## Exercise objective
Check each line of the material. Copy those containing "agent".

== Record set

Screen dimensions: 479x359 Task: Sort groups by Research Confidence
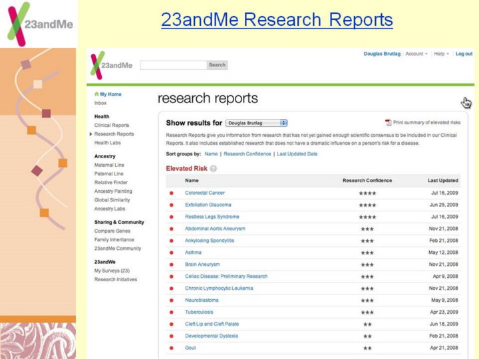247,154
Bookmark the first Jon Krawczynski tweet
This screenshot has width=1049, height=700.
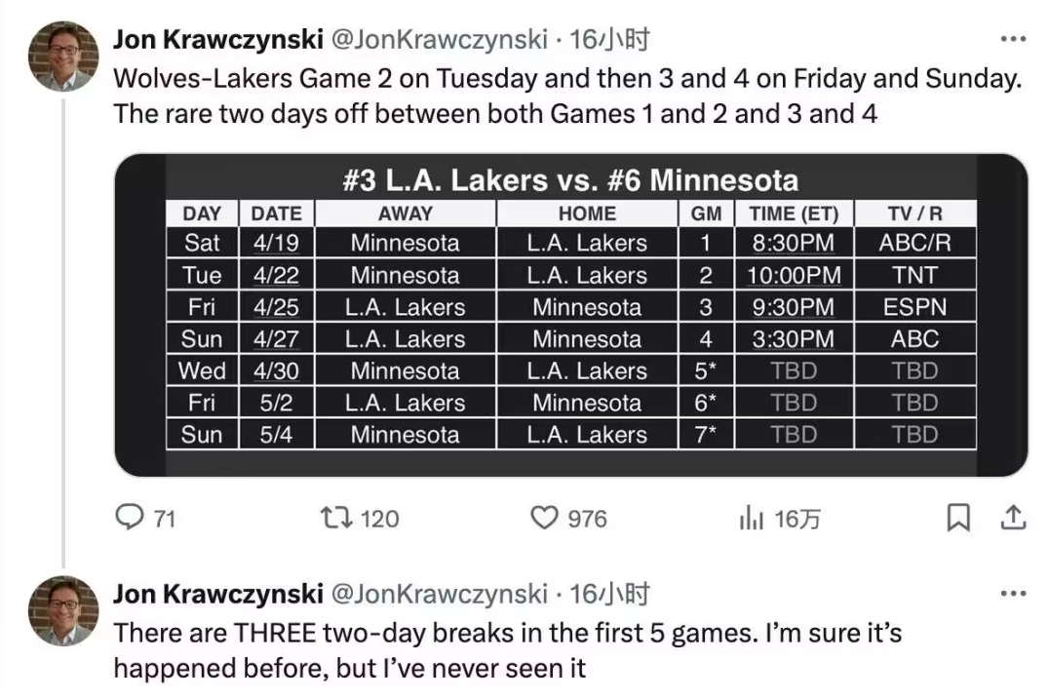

====
== Record set

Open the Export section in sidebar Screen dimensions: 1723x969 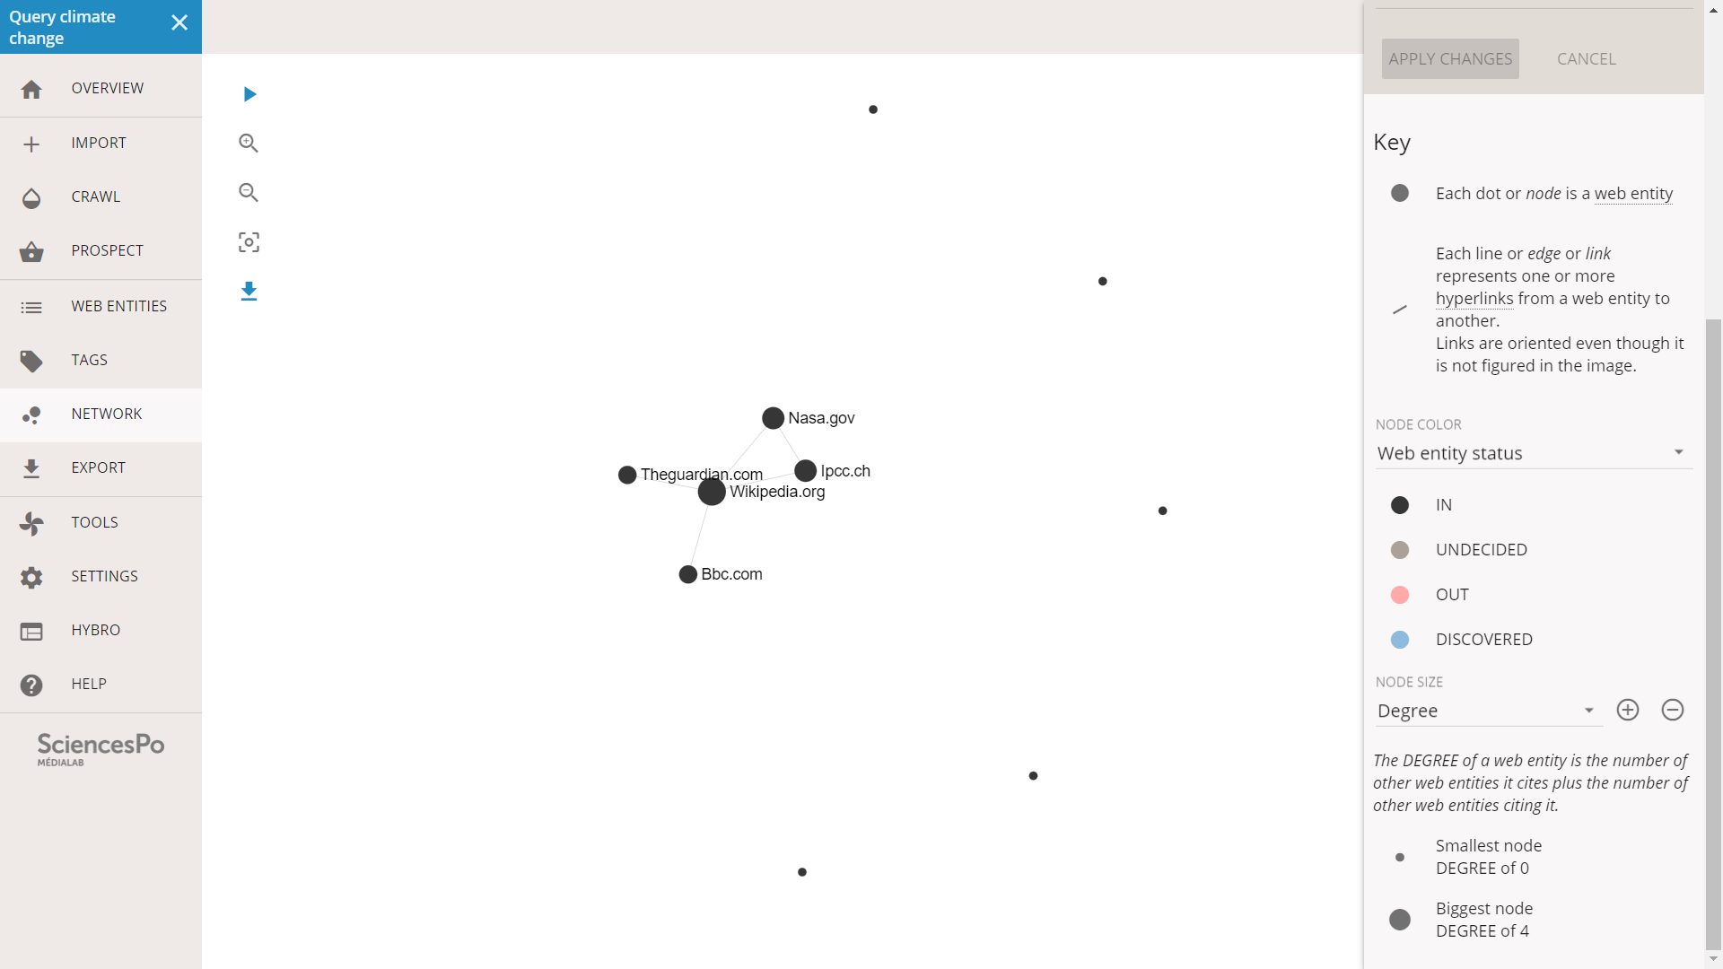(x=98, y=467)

====
== Record set

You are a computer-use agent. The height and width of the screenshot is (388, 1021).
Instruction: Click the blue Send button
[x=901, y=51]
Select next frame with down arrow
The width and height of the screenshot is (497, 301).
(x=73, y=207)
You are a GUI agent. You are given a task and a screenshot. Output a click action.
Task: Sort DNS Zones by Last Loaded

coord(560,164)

====

## Solution for this exercise
You are a computer-use agent. The height and width of the screenshot is (388, 1021).
You are a GUI agent. You are given a task and a screenshot. Output a click action.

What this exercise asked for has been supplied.